• [What you will do]: The required result is each line of the entries below containing the string "computer".

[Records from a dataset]
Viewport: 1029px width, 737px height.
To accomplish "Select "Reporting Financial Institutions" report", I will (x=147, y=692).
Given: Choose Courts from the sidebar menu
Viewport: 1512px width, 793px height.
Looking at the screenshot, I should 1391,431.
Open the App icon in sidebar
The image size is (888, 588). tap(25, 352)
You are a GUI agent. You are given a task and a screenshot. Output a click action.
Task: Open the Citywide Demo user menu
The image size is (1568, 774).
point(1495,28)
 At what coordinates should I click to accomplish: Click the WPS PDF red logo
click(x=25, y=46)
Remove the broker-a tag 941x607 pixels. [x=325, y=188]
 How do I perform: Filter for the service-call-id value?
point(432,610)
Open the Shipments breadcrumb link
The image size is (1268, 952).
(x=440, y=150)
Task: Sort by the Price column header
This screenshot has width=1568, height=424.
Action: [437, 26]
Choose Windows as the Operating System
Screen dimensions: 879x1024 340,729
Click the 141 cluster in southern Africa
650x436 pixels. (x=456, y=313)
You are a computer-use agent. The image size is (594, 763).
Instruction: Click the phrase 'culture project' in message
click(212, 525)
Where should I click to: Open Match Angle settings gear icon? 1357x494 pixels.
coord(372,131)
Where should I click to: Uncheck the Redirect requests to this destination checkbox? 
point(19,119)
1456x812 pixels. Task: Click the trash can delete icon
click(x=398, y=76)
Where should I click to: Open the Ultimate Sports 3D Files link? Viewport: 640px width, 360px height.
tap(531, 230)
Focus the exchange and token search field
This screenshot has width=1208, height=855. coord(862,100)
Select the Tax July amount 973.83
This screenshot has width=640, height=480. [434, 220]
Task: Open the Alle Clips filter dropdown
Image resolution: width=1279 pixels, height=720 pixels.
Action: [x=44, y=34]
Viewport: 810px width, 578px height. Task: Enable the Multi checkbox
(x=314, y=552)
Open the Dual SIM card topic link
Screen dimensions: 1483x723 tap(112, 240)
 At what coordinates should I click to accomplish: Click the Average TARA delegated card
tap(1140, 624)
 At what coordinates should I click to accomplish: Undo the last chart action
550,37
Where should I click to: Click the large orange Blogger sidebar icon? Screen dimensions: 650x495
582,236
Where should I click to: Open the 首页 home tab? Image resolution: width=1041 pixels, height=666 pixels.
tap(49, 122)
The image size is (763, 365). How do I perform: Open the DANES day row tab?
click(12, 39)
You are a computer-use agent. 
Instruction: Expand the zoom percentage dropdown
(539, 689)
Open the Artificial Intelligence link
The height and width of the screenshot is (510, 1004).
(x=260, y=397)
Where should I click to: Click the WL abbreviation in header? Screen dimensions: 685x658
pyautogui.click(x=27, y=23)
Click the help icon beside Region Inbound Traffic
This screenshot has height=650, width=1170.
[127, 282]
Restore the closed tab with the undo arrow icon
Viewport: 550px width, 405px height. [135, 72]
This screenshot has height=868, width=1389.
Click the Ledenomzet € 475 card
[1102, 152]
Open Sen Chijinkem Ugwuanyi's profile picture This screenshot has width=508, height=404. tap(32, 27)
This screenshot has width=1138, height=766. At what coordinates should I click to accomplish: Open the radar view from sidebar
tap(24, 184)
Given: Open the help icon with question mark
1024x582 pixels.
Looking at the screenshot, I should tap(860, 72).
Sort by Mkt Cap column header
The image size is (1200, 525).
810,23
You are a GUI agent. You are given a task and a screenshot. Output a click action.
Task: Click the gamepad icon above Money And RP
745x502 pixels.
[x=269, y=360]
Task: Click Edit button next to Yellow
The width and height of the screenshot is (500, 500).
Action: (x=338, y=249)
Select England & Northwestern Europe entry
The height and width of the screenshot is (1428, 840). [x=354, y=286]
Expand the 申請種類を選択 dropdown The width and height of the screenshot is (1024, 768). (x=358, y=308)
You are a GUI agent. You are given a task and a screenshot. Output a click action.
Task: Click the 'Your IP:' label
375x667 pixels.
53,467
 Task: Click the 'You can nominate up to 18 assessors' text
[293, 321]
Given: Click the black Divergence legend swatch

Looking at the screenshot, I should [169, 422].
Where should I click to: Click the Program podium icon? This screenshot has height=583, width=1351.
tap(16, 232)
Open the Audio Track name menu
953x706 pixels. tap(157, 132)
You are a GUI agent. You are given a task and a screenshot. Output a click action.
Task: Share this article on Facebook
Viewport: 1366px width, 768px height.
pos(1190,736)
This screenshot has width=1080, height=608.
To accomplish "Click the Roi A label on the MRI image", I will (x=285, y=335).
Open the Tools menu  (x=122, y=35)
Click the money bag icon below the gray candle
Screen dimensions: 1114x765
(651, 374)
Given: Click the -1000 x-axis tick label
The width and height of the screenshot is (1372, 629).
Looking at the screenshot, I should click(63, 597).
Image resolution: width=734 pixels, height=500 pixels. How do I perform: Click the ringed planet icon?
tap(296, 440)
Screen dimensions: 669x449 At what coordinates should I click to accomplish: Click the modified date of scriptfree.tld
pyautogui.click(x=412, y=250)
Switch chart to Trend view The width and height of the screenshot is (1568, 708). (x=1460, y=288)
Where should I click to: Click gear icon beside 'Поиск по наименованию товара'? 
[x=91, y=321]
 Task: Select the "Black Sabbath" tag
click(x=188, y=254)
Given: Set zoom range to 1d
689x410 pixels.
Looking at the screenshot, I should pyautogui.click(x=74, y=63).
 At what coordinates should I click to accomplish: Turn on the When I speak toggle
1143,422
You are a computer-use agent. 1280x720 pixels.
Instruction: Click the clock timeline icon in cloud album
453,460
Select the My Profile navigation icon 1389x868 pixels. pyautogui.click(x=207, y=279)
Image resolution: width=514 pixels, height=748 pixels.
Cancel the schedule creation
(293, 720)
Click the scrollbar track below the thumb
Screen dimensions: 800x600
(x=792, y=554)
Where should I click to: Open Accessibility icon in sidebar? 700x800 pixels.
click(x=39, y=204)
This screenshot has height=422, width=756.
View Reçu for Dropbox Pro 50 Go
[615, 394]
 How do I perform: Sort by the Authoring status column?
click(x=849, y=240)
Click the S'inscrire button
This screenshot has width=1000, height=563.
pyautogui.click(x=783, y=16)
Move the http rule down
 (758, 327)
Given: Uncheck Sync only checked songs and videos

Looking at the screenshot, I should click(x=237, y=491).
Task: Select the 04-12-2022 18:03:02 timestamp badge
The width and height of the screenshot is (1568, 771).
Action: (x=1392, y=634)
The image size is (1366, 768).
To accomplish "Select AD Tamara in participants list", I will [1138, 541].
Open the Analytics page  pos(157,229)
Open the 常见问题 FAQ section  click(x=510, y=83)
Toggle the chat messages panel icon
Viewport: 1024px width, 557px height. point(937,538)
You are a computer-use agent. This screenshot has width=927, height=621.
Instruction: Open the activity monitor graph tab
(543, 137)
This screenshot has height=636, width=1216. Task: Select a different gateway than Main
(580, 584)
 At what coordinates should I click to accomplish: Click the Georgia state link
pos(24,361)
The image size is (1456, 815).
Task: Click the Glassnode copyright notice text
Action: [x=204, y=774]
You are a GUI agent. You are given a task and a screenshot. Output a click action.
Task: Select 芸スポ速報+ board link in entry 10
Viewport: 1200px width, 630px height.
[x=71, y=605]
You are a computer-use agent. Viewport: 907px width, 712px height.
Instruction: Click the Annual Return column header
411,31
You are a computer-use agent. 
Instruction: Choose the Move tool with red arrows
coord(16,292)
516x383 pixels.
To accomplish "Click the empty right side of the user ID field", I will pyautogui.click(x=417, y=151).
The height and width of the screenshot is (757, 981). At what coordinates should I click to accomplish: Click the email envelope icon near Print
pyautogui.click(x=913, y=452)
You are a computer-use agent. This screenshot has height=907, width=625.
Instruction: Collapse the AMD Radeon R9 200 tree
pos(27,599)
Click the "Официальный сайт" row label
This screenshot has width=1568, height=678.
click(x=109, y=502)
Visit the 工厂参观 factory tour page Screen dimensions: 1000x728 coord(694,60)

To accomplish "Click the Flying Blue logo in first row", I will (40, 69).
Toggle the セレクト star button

• [Your response]:
You are a computer-use agent. The image size is (594, 763).
You are a computer-use agent. 
You are a computer-use agent. 1280x720 pixels.
You are a computer-use agent. This screenshot has width=927, height=621.
You are a computer-use agent. Viewport: 907px width, 712px height.
You are a computer-use agent. 
You are a computer-use agent. This screenshot has height=907, width=625.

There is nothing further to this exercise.